The Raymond stock fell as much as 9.8% on Thursday with investors upset over the promoters’ intentions to acquire premium property at a price which experts believe is 90% below market value and consequently an “opportunity loss” to the company and minority shareholders.
The loss is estimated at Rs650 crore, or Rs100 per share of Raymond, by proxy advisory firm Institutional Investor Advisory Services (IiAS) which red-flagged the resolution. The earnings per share (EPS) reported by the company for 2016-17 was Rs4.16.
“In our opinion, the board has failed to protect the interests of the minority shareholders. The company and its directors must prepare themselves for shareholders seeking recompense,” IiAS wrote. Public shareholders, including Life Insurance Corporation of India (LIC), which has a 5.2% stake, hold 56.95% of Raymond’s equity capital while the promoters have a 43.05% stake.
Among the independent members on the Raymond board are Nabankur Gupta, Ishwar Das Agarwal, Pradeep Guha, Akshay Chudasama and Boman Irani. Raymond reported a profit of Rs25.5 crore on consolidated revenues of Rs5391.3 crore in 2016-17; the cumulative profits in the last five years were Rs366.6 crore and the company’s total debt as of March, 2017 was Rs1,767.4 crore.
Following a clarification by the firm the promoters would abstain from voting, the stock rebounded to close at Rs682.90 on the NSE. The resolution is to be put to vote at the company’s forthcoming annual AGM on June 5.
In September, 2015, Securities and Exchanges Board of India (SEBI), in line with amendments to the Companies Act, stipulated that a resolution involving a related party transaction required only a 50% vote with related parties abstaining from voting.
In its original form, section 188 of the Companies Act required any related party transaction to be passed via a special resolution with a 2/3rd vote from the shareholders, with the related parties abstaining. The rule was amended to say that related party transactions could be passed via an ordinary resolution instead of a special resolution with a 50% vote and the related parties abstaining.
The property transaction pertains to a tripartite agreement between Raymond, one of its fully owned subsidiaries Pashmina Holdings and Vijaypat Singhania, Raymond’s chairman emeritus; Gautam Singhania, its CMD and two of their relatives. According to resolution No.10 of the AGM notice, shareholders are required to vote on “making of an offer by the company to each of the four sublessees namely: (a) Dr.

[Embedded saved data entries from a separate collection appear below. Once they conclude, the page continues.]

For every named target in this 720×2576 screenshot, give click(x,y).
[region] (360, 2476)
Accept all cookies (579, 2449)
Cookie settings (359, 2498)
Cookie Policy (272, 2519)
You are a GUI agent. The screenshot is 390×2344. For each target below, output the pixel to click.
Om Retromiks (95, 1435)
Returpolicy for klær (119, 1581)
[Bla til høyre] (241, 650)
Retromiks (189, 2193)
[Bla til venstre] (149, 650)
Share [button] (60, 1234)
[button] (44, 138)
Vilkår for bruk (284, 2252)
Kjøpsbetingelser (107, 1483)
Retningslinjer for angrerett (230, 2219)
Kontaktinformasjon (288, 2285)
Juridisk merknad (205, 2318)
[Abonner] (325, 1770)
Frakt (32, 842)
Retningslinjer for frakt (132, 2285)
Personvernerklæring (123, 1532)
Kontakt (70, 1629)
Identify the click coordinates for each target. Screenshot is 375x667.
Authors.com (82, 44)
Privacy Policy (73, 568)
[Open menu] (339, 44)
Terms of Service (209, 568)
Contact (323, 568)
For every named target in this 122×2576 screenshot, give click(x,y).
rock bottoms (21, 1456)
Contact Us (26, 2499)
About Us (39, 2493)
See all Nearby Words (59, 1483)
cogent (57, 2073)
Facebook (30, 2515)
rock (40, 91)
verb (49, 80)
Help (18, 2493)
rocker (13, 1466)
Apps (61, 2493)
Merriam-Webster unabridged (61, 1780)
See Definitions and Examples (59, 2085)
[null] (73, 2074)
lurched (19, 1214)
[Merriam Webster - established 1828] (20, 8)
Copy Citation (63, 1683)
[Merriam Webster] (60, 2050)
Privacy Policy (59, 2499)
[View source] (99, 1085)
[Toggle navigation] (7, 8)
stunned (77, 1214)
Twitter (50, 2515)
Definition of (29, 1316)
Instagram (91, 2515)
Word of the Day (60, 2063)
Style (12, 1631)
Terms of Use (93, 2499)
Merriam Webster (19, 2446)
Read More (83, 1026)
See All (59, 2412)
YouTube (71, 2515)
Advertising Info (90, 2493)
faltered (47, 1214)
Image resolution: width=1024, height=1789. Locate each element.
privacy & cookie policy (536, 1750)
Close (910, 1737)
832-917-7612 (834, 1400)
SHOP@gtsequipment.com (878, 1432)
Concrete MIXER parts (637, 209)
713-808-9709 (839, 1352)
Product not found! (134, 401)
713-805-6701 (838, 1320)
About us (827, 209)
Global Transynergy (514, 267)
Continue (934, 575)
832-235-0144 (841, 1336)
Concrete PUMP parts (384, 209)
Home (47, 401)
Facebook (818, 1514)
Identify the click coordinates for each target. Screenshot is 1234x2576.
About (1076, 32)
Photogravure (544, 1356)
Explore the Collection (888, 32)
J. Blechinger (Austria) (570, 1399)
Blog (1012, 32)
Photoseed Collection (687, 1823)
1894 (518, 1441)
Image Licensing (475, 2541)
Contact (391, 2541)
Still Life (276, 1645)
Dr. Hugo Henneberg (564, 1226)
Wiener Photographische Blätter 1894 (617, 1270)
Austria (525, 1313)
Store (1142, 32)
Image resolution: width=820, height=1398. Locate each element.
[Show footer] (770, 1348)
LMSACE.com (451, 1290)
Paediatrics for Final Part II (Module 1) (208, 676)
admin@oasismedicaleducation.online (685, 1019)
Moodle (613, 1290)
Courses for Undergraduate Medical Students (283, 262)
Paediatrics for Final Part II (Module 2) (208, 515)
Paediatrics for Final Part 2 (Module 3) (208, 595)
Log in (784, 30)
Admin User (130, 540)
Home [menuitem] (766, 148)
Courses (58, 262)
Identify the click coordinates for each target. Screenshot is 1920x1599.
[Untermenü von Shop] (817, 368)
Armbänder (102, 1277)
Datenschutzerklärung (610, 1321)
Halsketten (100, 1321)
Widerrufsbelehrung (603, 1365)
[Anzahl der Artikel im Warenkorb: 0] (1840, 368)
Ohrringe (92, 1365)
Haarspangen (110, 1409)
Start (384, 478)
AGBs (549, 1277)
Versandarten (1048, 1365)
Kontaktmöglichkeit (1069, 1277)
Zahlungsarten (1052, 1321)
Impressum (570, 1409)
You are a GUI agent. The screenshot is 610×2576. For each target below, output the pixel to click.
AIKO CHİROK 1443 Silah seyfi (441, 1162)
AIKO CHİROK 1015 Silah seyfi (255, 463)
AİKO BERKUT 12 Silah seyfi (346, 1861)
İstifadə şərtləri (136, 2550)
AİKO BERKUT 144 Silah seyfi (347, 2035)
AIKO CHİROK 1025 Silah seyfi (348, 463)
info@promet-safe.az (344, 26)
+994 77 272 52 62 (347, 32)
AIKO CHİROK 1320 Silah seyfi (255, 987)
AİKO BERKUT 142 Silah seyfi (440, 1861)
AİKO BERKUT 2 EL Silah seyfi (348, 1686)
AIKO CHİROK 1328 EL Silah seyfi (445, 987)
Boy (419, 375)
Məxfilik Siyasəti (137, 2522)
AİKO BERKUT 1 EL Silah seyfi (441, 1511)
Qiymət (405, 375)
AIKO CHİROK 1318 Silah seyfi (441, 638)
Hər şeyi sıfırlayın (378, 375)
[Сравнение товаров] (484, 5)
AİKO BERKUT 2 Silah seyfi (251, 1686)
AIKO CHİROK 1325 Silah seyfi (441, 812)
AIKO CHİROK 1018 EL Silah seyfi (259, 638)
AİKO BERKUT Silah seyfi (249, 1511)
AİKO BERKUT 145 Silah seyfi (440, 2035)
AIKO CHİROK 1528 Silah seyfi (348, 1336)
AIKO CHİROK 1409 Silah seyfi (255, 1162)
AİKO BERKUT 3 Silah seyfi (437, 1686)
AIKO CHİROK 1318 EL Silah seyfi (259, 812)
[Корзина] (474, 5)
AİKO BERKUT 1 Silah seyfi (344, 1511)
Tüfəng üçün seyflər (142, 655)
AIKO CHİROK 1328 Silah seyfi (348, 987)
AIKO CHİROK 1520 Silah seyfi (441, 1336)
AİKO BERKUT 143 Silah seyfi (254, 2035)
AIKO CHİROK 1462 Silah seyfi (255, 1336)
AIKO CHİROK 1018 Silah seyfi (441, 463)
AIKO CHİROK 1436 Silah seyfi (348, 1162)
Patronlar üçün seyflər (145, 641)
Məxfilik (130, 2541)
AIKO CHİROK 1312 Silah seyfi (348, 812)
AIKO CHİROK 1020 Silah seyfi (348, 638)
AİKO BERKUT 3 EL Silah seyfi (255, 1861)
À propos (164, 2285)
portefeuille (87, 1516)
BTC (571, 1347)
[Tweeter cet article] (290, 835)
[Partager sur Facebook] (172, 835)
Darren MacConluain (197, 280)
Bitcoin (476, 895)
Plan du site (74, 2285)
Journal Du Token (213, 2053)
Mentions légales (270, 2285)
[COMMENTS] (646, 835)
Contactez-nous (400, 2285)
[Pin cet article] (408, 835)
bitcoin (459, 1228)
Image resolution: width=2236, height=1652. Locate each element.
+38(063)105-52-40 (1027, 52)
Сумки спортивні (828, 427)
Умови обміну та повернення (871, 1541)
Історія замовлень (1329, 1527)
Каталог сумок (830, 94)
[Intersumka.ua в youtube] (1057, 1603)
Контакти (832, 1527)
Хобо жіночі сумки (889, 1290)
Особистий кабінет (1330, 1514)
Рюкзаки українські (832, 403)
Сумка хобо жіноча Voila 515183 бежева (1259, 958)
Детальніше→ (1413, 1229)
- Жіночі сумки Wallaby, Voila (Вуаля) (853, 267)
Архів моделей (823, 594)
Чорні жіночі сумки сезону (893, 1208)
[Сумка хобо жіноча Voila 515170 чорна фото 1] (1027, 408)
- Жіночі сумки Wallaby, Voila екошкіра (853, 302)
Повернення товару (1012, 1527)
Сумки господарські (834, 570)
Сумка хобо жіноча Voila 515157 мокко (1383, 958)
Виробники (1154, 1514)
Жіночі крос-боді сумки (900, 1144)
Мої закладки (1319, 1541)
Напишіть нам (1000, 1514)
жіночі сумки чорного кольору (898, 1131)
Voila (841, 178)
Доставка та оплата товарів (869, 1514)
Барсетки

Vijaypat Singhania, (b) Mr. Gautam Hari Singhania, (c) Mr. Akshaypat Singhania and (d) Ms. Veenadevi Singhania along with Mr. Anant Singhania for the purchase of premises in the new building known as JK House.
According to the AGM notice, Raymond had purchased JK House in 1945 and since then it has been used as the residence of its promoters and directors. Later, in 1994, four duplexes in the building were leased out to Pashimina Holdings at Rs 6,000 per month. Pashimina Holdings, in turn had sub-leased the four duplexes to the Singhanias at Rs 7,500 per month. With the passage of time, the buildings structure became weak and the company even got a communication from municipal authorities to demolish it because of it being unsafe. That’s when the tripartite agreement was signed to sell the four duplexes to the Singhanias at Rs 9,000 per square feet. The notice also adds that the company has spent over Rs 270 crore in renovating the JK House.
IiAS, citing Raymond’s own valuation reports, said that while the entire property valued at Rs 1,17,000 per square feet, adding up to Rs 710 crore, Raymond intends to sell it to the promoters at roughly Rs 9,200 per square feet of carpet area – or a 90% discount – leading to the company making a loss of Rs 650 crore.
IiAS pointed out the company is trying to sell a property to the promoters at Rs 9,200 per square feet on which it has spent Rs 11,000 per square feet just on the construction.
“We adhere to highest level of corporate governance. All relevant facts were put forth in the AGM notice to the shareholders much before any report was published, to take an informed decision. Needless to state that the promoters, being interested parties, will abstain from voting on this matter” a Raymond spokesperson said.